Ocean Litter Portal Established
Researchers at Germany’s Alfred Wegener Institute (AWI) have compiled all available scientific data on marine litter in a single database, now accessible from the online portal AWI Litterbase (www.litterbase.org).
The portal shows the distribution of litter and its interactions with organisms.
The Institute’s latest interaction analysis shows that 34 percent of the species monitored ingest litter, 31 percent colonize it and 30 percent get entangled or trapped in it. The total number of affected species is rising steadily and is currently at 1,220.
In just ten years, the concentration of marine litter at a deep-sea station in the Arctic Ocean studied by AWI scientists has risen 20-fold. Plastic and glass was found most frequently. Glass does not usually drift; it sinks straight to the ocean floor. This indicates local sources and coincides with increasing ship traffic in the region due to the receding ice. It is difficult to determine the source of the plastic litter though, as it often covers a considerable distance before reaching the seafloor.
Marine litter is also found at the sea surface in the Arctic. Though it remains unclear how the litter gets so far north, it is likely to pose problems for local marine life.
The database and portal has been established by Dr Melanie Bergmann from the AWI, Helmholtz Centre for Polar and Marine Research along with her colleagues Dr Lars Gutow and Mine Tekman. The team’s motivation: previous compilations of scientific data never included all datasets, because there were too many differences in the methods applied by the various research groups. Some researchers collect litter with trawling nets and calculate the weight, while others such as Melanie Bergmann rely on underwater cameras. Some extrapolate on the basis of the amount in a given area (one square kilometer); others use the distance covered (in kilometers) instead.
“Our global maps also show data in different units. However, we intentionally designed Litterbase with this feature, since it allows users to filter results by type of unit. In this way, values using the same unit can easily be compared –for the first time, for litter in different regions and ecosystems,” explains Gutow.

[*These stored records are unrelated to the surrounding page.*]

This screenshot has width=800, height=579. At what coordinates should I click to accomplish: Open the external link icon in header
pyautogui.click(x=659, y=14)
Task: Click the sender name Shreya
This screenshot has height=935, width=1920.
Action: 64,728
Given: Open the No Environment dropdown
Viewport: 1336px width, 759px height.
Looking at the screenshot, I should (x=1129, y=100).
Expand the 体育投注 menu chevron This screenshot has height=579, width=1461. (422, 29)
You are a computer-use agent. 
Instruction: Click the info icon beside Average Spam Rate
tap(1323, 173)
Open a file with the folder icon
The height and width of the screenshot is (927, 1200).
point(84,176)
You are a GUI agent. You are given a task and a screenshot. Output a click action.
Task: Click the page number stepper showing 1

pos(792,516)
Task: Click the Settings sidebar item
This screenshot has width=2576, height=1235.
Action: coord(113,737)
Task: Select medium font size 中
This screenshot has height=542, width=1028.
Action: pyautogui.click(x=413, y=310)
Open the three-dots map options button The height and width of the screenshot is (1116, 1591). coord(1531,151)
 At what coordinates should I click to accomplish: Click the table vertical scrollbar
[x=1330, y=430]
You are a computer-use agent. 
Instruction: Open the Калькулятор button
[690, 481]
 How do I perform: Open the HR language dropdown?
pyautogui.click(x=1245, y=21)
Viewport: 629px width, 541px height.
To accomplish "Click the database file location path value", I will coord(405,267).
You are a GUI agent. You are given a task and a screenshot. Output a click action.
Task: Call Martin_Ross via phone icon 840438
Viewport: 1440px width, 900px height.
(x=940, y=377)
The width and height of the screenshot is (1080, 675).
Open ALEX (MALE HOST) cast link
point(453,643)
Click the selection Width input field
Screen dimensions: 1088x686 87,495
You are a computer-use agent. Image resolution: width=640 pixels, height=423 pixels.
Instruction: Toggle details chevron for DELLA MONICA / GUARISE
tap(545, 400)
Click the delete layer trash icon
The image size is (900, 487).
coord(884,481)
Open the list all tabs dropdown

According to Bergmann, the maps document where researchers have identified litter, but blank areas on the map don’t necessarily represent clean regions; instead they’re blind spots. For example, it’s readily apparent on the global map that numerous studies have been conducted in the Mediterranean. Yet there have been very few publications from Africa, the open ocean or the Dead Sea, so we still know precious little about the situation in vast expanses of the world’s oceans, says Bergmann.
Gutow, Tekman and Bergmann were surprised by the variety of sources where marine litter was described. Some litter sightings are found in publications that actually have nothing to do with litter, like papers on the coral gardens of the Mediterranean or the anthropogenic effects that activities like fishing have on the seafloor.
Bergmann says: “While compiling Litterbase, I discovered a cache of old data on litter in the Antarctic, which the signatory countries of the Antarctic Treaty gathered on a regular basis. In addition, the ingestion of microplastic at the beginning of the food chain was investigated for various groups of plankton and unicellular organisms as far back as the 1980s. As such, Litterbase will also help us rediscover ‘old’ and in some cases forgotten findings.”